Using the data below, return word for word every line from the one holding "944x846 pixels. How" down to the one holding "Activate Cor 2 color selector". Leave pictures out.

---------- Excerpted records

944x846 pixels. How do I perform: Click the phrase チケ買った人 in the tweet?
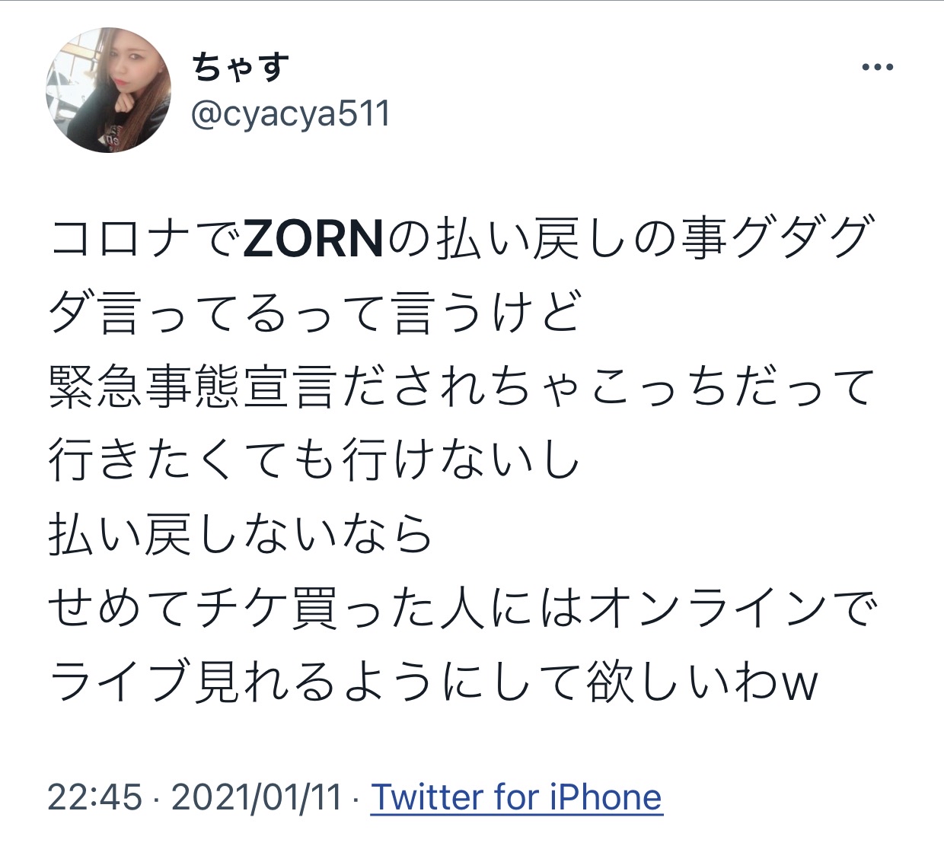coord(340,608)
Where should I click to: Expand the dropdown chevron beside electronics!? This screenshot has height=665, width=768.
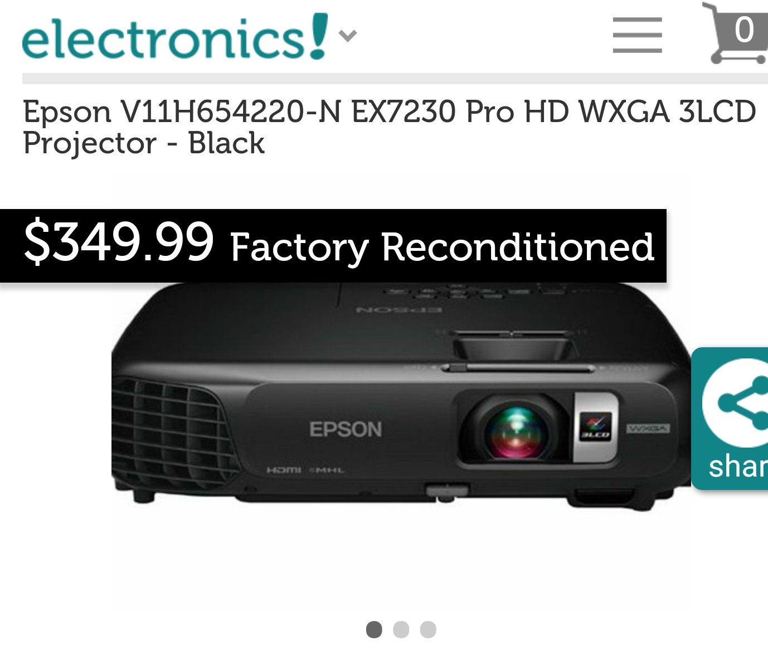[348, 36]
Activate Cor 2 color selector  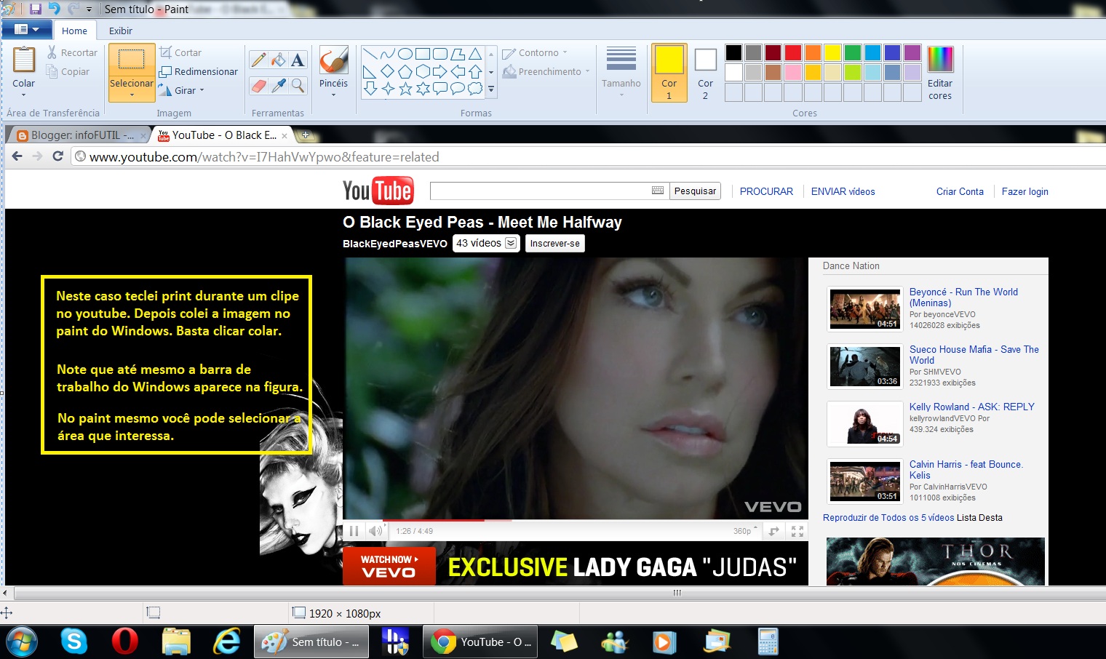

--------------------
---------- Excerpted records

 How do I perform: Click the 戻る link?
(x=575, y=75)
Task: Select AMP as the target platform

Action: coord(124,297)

--------------------

__Response__:
944x846 pixels. How do I perform: Click the phrase チケ買った人 in the tweet?
coord(340,608)
Where should I click to: Expand the dropdown chevron beside electronics!? This screenshot has height=665, width=768.
[348, 36]
Activate Cor 2 color selector  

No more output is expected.